The church, Sherwood Baptist in Albany, Ga., is like the budding-star athlete you watch in junior high, and then high school, and then college. It's fun to watch them improve, and after a great game you wonder, "How can they top that?" If Fireproof was a double, triple or even a home run, then Courageous is a grand slam.

Moviegoers who enjoyed Fireproof -- I was one of them -- were amazed at how much better that movie was than its predecessor, Facing the Giants. I walked away from Fireproof unsure if Alex and Stephen Kendrick, the movie-making brothers and staff members at Sherwood, could "top" Fireproof.

Courageous, though, isn't just better than Fireproof. It's in another league. Gone are the weaknesses you saw in Fireproof. I struggled to come up with a serious critical comment watching Courageous.


The acting is stellar, the storyline is amazing, the cinematography is wonderful, and the movie's ending makes you want to run out of the theater and scream to a thousand strangers, "I want to be a better father!" And it was made by a church for approximately $1 million -- leftover change by Hollywood standards.

It is a movie that takes you on a ride from the get-go and touches on so many father- and family-related issues -- fatherless children, deadbeat dads, gangs. Perhaps the movie's greatest strength is its diversity, spotlighting outstanding fathers among an African-American family and Hispanic family.

Our society needs this movie.

I knew the film was probably going to be good a few minutes before the screening, when I asked Stephen Kendrick and Jim McBride -- Sherwood's executive pastor -- to compare their level of satisfaction with Courageous to Fireproof.

"Two thumbs up," McBride said. "... But we know it's not us to begin with ."

"It's the Lord," Stephen Kendrick said

McBride agreed.

"It's the Lord's movie," McBride added. "We're excited to hear the feedback coming from people."

During the Southern Baptist Convention annual meeting, I overheard a conversation between two middle-aged, hard-working men who were part of a local union. The topic: Father's Day.

"I'd give anything to have a Father's Day again with my dad," one said.

"I'd give anything to have one with my son," the other responded.


I didn't know the context of each situation, but I didn't need to.
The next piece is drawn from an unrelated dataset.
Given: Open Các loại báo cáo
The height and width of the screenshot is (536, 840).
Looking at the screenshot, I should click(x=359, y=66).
The exchange was powerful.

Stephen Kendrick, the producer, said people who have seen the film are telling them, "This is exactly what the body of Christ needs to hear."

The stats on fatherlessness in America are sobering. Children in fatherless homes are more likely to commit crime, more likely to do drugs, more likely to be sexually active, according to government stats.
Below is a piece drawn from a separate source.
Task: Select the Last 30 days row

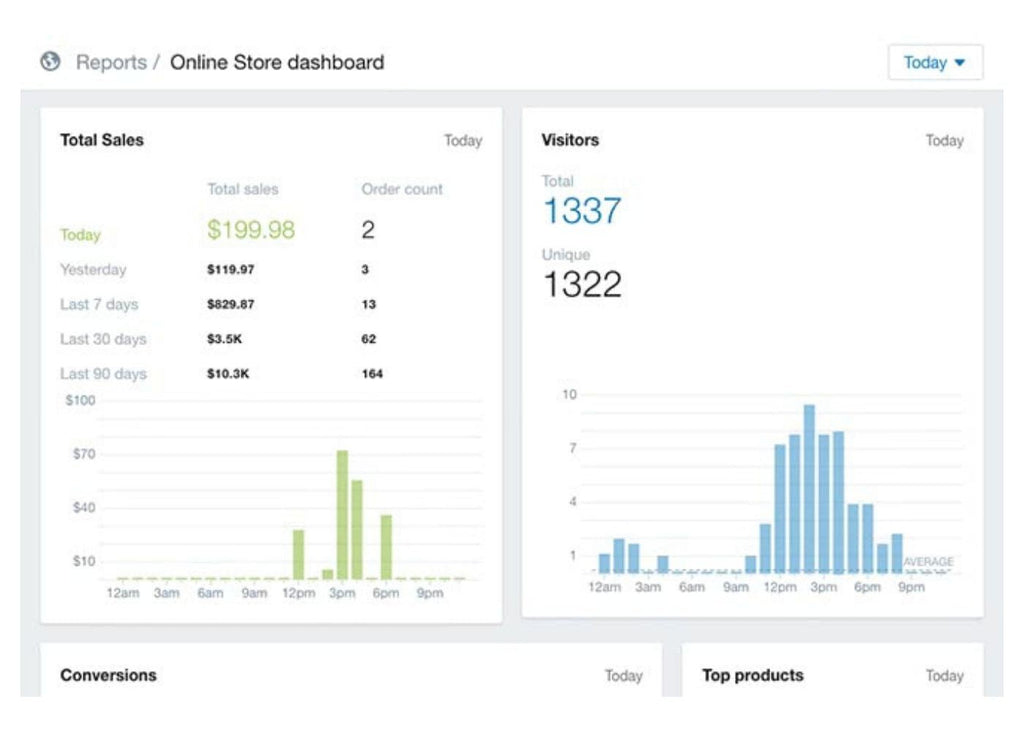Action: coord(103,339)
Fatherlessness is a problem that impacts all of society. That knife-toting high school bully who made the 6 o'clock news probably didn't have a father in the home. Neither did the gang member who held up the convenience store down the street.
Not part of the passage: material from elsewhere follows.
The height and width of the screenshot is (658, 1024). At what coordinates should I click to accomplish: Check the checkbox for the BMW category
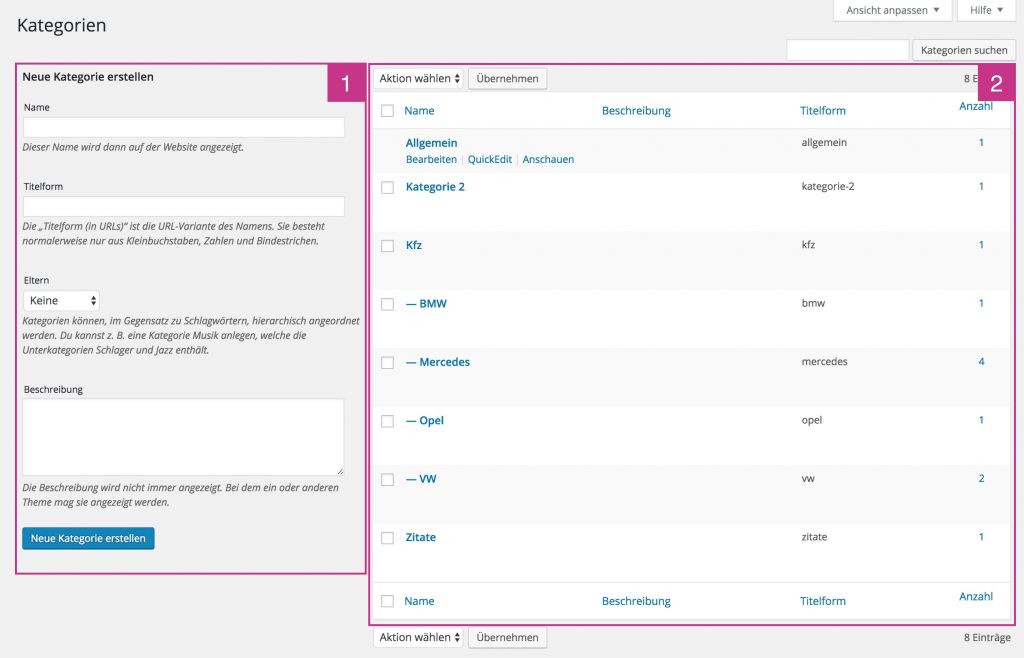point(387,303)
But stats don't tell the whole story. There are no stats for the number of dads who are physically present, but mentally and spiritually out to lunch.

There's the work-obsessed father whose children aren't doing drugs or carrying guns, but they're not learning anything about the Gospel at home, either. He goes to church every now and then, but his wife carries the spiritual load most of the time.

Courageous, Kendrick believes, is what many women have been wanting.

"I heard a statement years ago that we don't have godly nations because we don't have godly churches, and we don't have godly churches because we don't have godly families, and we don't have godly families because we don't have godly fathers," Kendrick said. "This movie is going after the jugular in calling men in the body of Christ around the world to step up to spiritual leadership over their own lives and their wives and their kids. What would happen around the world if men stepped up and grabbed the steering wheel again and said, 'As for me and my house, we will serve the Lord'? It would impact the next generation in a huge way."


Three years ago, churches got on board with Fireproof, buying out hundreds of theaters and urging couples to go watch the film. On Sept. 30, they need to do something similar with Courageous, and get every man in the neighborhood to go.

And with the Lord's help, those men will begin a journey to be the man Scripture has called them to be.